*** Provided data ***
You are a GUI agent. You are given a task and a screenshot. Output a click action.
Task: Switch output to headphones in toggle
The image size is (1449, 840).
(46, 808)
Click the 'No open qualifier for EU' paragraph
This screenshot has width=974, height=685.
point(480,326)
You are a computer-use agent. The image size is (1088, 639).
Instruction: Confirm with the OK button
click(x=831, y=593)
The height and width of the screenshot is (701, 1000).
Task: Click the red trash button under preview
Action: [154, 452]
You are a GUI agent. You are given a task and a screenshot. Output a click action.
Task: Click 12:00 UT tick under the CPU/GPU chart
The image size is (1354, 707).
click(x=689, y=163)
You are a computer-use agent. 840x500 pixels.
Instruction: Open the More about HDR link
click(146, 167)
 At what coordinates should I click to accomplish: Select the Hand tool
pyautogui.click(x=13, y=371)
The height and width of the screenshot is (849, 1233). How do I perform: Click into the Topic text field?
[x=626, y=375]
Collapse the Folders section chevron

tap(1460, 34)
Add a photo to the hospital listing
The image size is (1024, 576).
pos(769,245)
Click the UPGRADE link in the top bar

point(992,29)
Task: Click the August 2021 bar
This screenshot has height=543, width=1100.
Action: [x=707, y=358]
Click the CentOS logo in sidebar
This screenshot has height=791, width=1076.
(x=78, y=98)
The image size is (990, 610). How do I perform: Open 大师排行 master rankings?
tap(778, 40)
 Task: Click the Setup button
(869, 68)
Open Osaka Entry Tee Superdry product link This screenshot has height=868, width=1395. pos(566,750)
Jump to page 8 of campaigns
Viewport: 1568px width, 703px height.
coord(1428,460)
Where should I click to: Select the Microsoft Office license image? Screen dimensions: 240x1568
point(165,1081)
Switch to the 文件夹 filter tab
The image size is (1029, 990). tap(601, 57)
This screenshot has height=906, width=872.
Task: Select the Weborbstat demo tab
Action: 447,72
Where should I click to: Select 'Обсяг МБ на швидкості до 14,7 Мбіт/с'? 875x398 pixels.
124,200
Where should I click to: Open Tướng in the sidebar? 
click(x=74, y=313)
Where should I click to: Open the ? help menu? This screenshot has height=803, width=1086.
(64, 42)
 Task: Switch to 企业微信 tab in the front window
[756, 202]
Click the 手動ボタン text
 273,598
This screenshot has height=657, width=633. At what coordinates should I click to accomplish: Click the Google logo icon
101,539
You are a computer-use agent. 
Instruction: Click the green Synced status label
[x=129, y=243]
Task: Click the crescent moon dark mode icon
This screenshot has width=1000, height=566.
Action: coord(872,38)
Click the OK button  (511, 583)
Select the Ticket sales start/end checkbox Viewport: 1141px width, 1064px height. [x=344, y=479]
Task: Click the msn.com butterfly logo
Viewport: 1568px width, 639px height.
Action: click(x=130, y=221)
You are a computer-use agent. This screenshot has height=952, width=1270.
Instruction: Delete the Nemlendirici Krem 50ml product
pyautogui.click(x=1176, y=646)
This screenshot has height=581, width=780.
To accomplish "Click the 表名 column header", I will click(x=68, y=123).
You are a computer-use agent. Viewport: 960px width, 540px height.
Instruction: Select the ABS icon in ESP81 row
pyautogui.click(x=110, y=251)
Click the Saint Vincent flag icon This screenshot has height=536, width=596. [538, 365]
*** End of Provided data ***
» Your assignment:
Write all of the records out again exactly.

» Exercise result:
You are a GUI agent. You are given a task and a screenshot. Output a click action.
Task: Switch output to headphones in toggle
The image size is (1449, 840).
(46, 808)
Click the 'No open qualifier for EU' paragraph
This screenshot has width=974, height=685.
point(480,326)
You are a computer-use agent. The image size is (1088, 639).
Instruction: Confirm with the OK button
click(x=831, y=593)
The height and width of the screenshot is (701, 1000).
Task: Click the red trash button under preview
Action: [154, 452]
You are a GUI agent. You are given a task and a screenshot. Output a click action.
Task: Click 12:00 UT tick under the CPU/GPU chart
The image size is (1354, 707).
click(x=689, y=163)
You are a computer-use agent. 840x500 pixels.
Instruction: Open the More about HDR link
click(146, 167)
 At what coordinates should I click to accomplish: Select the Hand tool
pyautogui.click(x=13, y=371)
The height and width of the screenshot is (849, 1233). How do I perform: Click into the Topic text field?
[x=626, y=375]
Collapse the Folders section chevron

tap(1460, 34)
Add a photo to the hospital listing
The image size is (1024, 576).
pos(769,245)
Click the UPGRADE link in the top bar

point(992,29)
Task: Click the August 2021 bar
This screenshot has height=543, width=1100.
Action: [x=707, y=358]
Click the CentOS logo in sidebar
This screenshot has height=791, width=1076.
(x=78, y=98)
The image size is (990, 610). How do I perform: Open 大师排行 master rankings?
tap(778, 40)
 Task: Click the Setup button
(869, 68)
Open Osaka Entry Tee Superdry product link This screenshot has height=868, width=1395. pos(566,750)
Jump to page 8 of campaigns
Viewport: 1568px width, 703px height.
coord(1428,460)
Where should I click to: Select the Microsoft Office license image? Screen dimensions: 240x1568
point(165,1081)
Switch to the 文件夹 filter tab
The image size is (1029, 990). tap(601, 57)
This screenshot has height=906, width=872.
Task: Select the Weborbstat demo tab
Action: 447,72
Where should I click to: Select 'Обсяг МБ на швидкості до 14,7 Мбіт/с'? 875x398 pixels.
124,200
Where should I click to: Open Tướng in the sidebar? 
click(x=74, y=313)
Where should I click to: Open the ? help menu? This screenshot has height=803, width=1086.
(64, 42)
 Task: Switch to 企业微信 tab in the front window
[756, 202]
Click the 手動ボタン text
 273,598
This screenshot has height=657, width=633. At what coordinates should I click to accomplish: Click the Google logo icon
101,539
You are a computer-use agent. 
Instruction: Click the green Synced status label
[x=129, y=243]
Task: Click the crescent moon dark mode icon
This screenshot has width=1000, height=566.
Action: coord(872,38)
Click the OK button  (511, 583)
Select the Ticket sales start/end checkbox Viewport: 1141px width, 1064px height. [x=344, y=479]
Task: Click the msn.com butterfly logo
Viewport: 1568px width, 639px height.
Action: click(x=130, y=221)
You are a computer-use agent. This screenshot has height=952, width=1270.
Instruction: Delete the Nemlendirici Krem 50ml product
pyautogui.click(x=1176, y=646)
This screenshot has height=581, width=780.
To accomplish "Click the 表名 column header", I will click(x=68, y=123).
You are a computer-use agent. Viewport: 960px width, 540px height.
Instruction: Select the ABS icon in ESP81 row
pyautogui.click(x=110, y=251)
Click the Saint Vincent flag icon This screenshot has height=536, width=596. [538, 365]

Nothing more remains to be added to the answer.